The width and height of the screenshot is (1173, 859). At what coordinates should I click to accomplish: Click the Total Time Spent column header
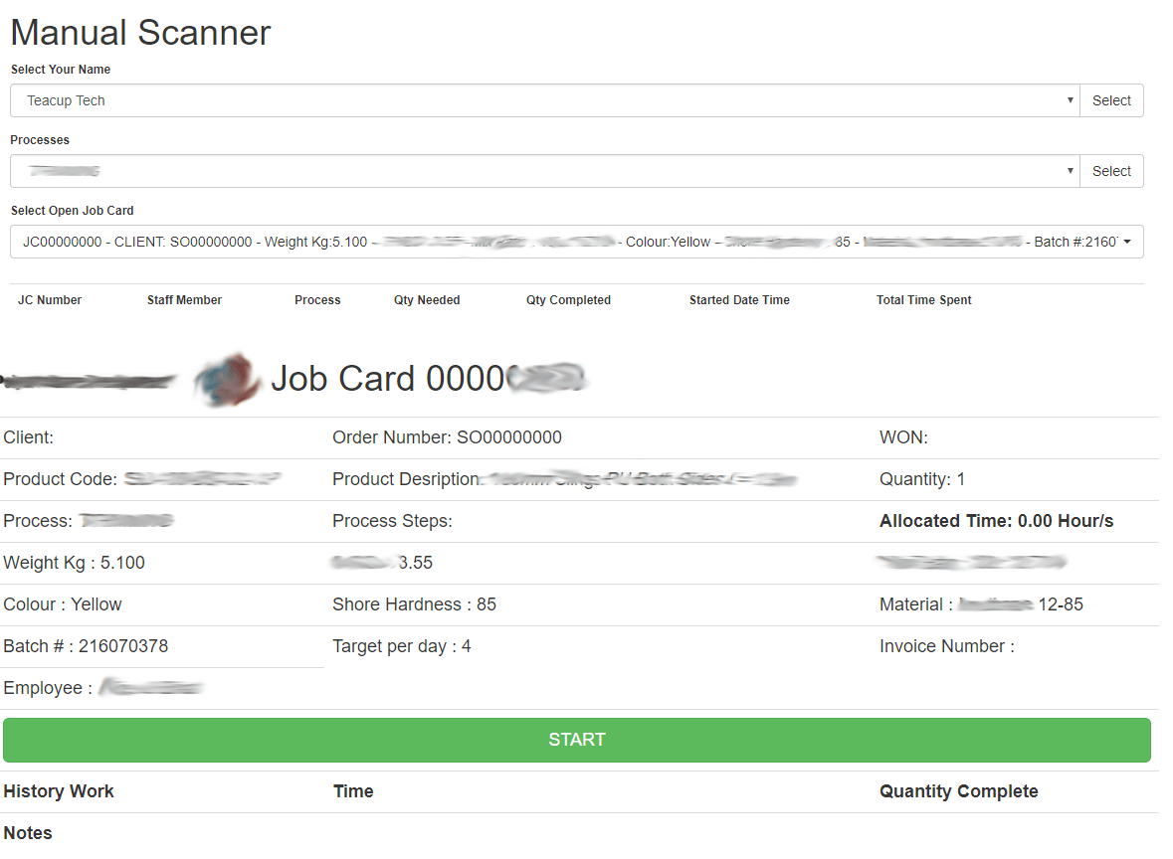(923, 300)
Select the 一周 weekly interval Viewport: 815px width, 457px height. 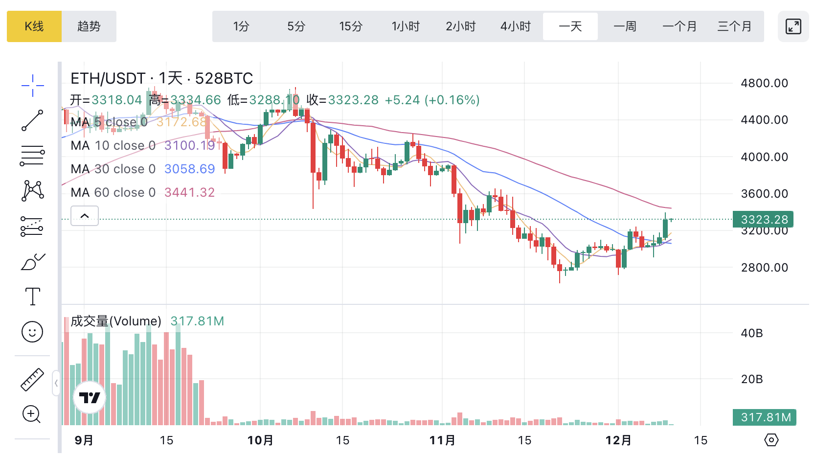(x=625, y=26)
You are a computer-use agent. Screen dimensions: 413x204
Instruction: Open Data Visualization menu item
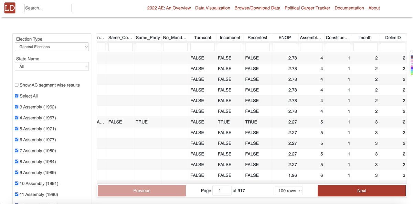(x=213, y=8)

■ ■ ■ ■

# EXERCISE DETAILS:
In the listing above, transcribe exactly the lines from the line containing "You are a computer-use" through the last one, both included, but not the pictures.

# ANSWER AREA:
You are a computer-use agent. Screen dimensions: 413x204
Instruction: Open Data Visualization menu item
(x=213, y=8)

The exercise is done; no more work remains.